■ **EXTRACTED RECORDS**
┄┄┄┄┄┄┄┄┄┄

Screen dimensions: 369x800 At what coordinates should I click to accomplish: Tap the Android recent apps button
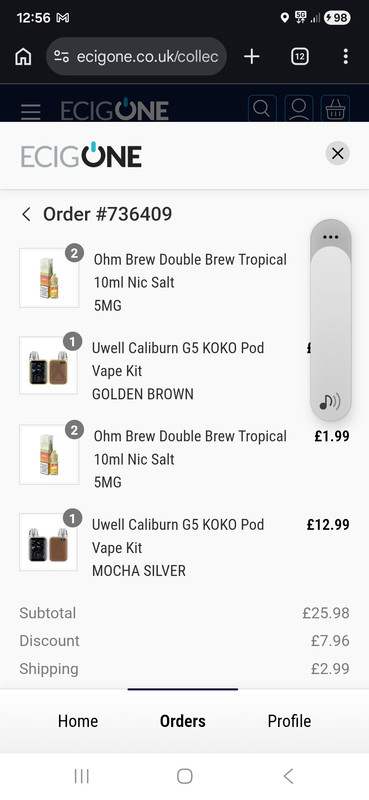click(82, 776)
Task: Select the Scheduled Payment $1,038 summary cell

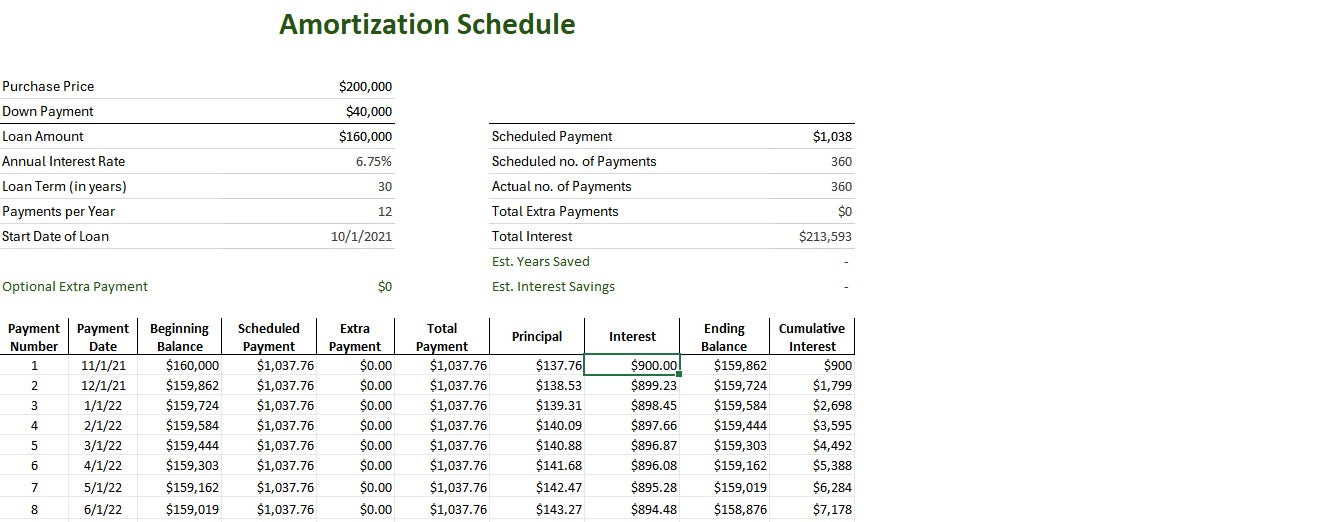Action: (x=832, y=136)
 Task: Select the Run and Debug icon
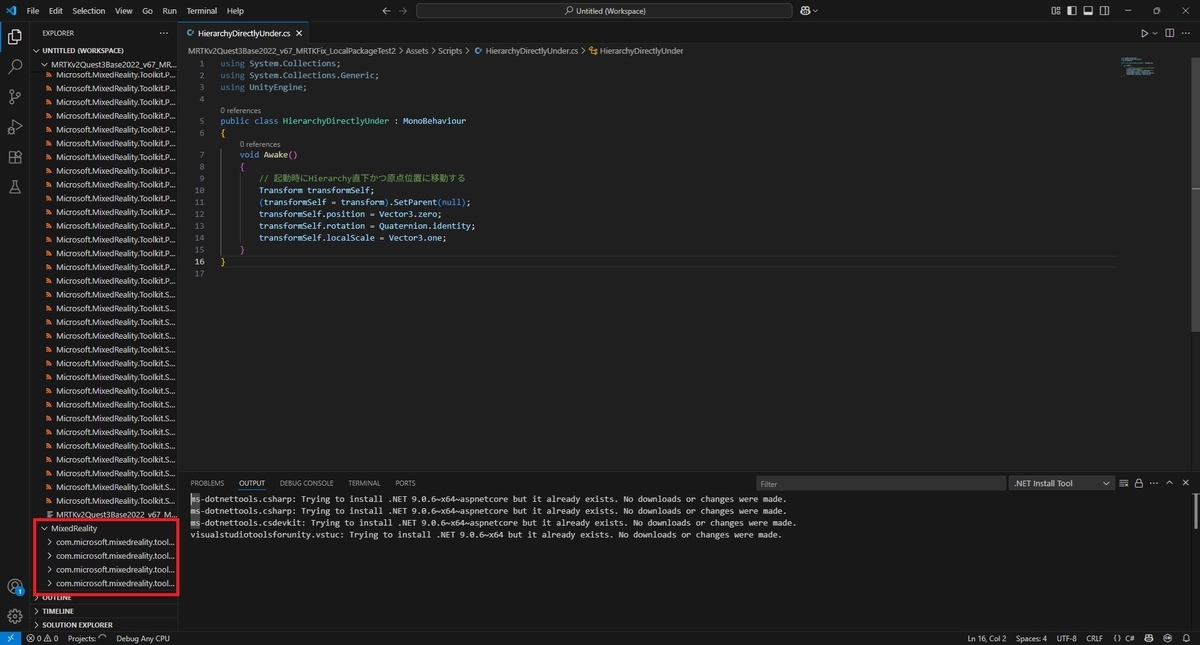[14, 126]
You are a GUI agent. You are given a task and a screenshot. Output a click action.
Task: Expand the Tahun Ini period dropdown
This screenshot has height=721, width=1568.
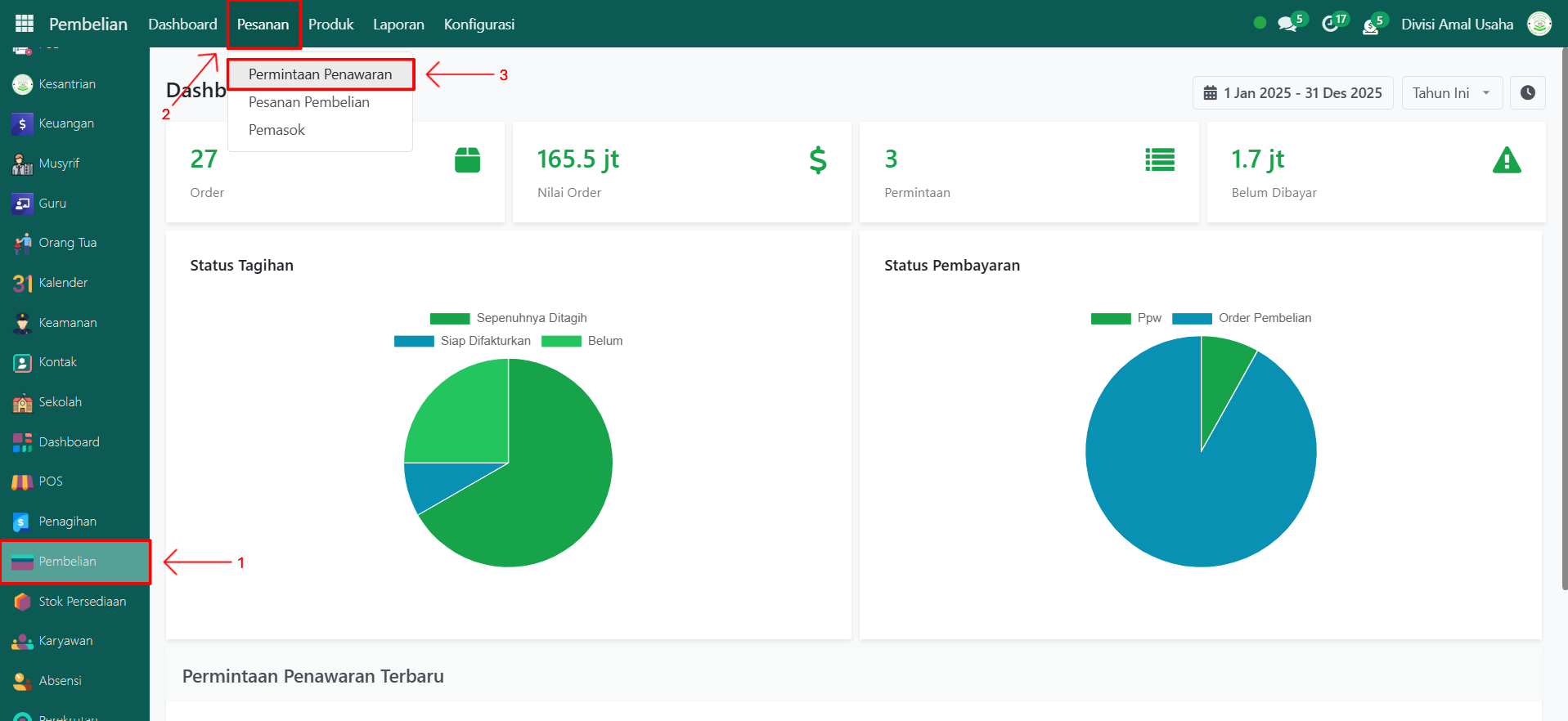(1452, 93)
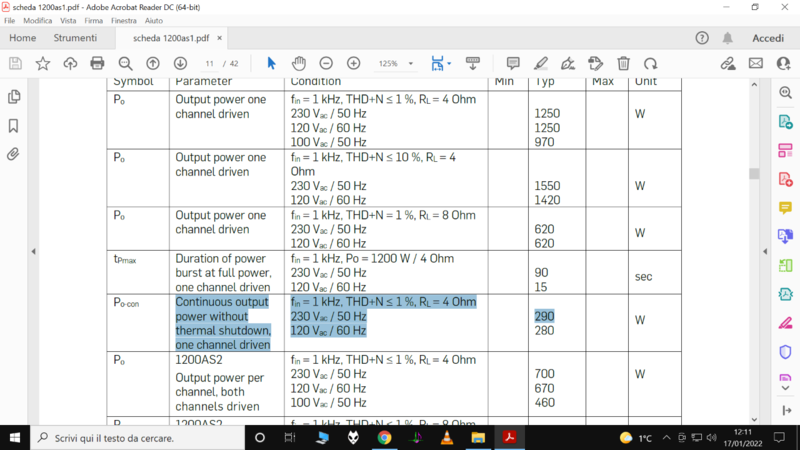Viewport: 800px width, 450px height.
Task: Go to the next page arrow
Action: coord(178,63)
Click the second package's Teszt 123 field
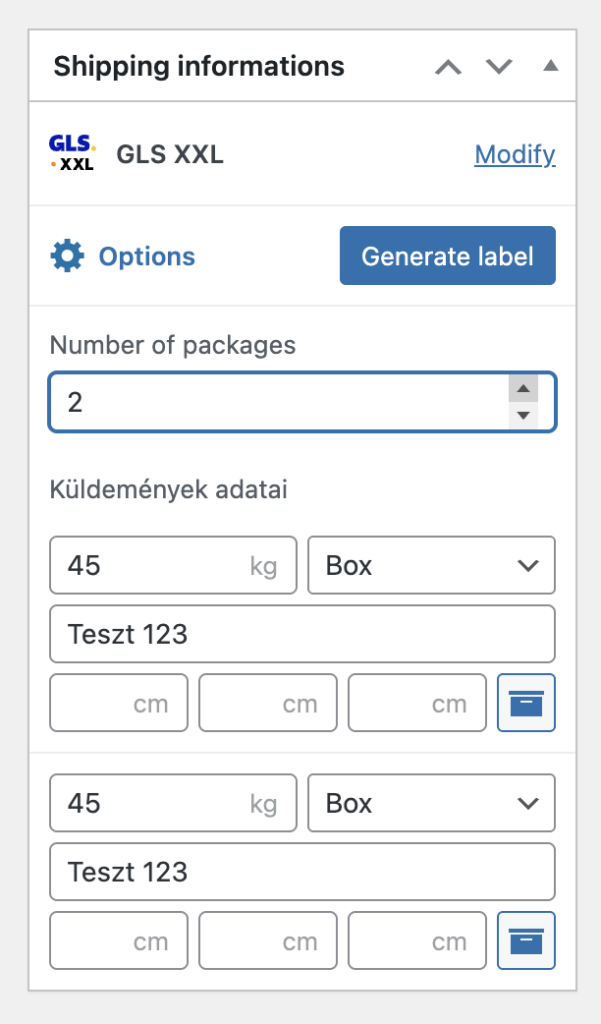Viewport: 601px width, 1024px height. coord(302,872)
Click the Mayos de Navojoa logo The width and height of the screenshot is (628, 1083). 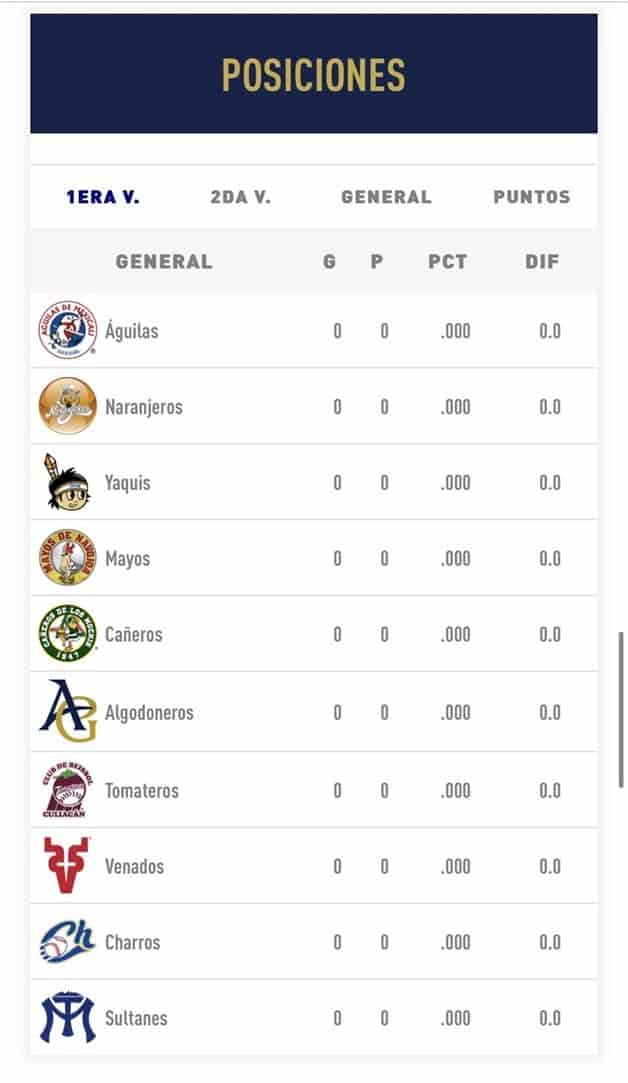pyautogui.click(x=68, y=558)
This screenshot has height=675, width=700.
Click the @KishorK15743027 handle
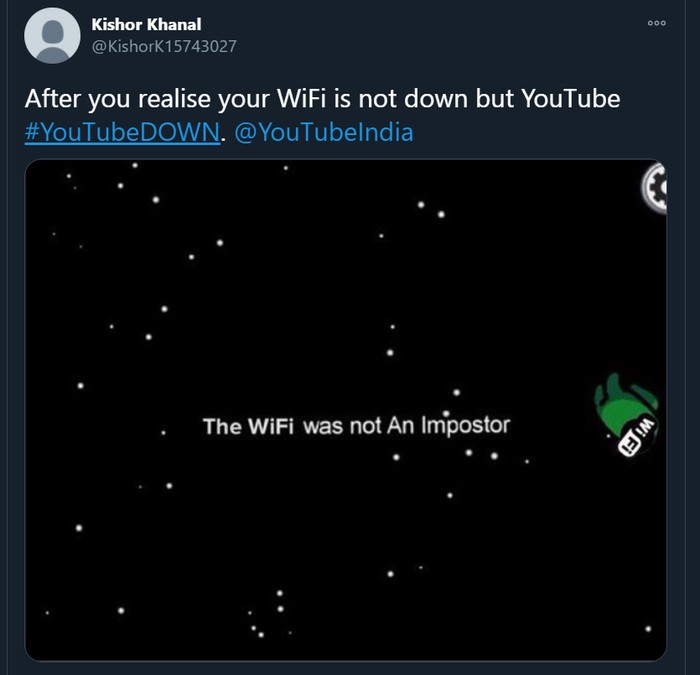[163, 46]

┄┄┄┄┄┄┄┄┄┄

■ **TRY IT**
From the first line of the records through the line with "You are a GUI", reproduce each line exactly and leave the pictures out.

■ **EXERCISE ANSWER**
Screen dimensions: 369x800 At what coordinates should I click to accomplish: Tap the Android recent apps button
click(82, 776)
Task: Select the Scheduled Payment $1,038 summary cell

Action: (x=832, y=136)
 Task: Select the Run and Debug icon
[14, 126]
You are a GUI agent. You are given a task and a screenshot. Output a click action.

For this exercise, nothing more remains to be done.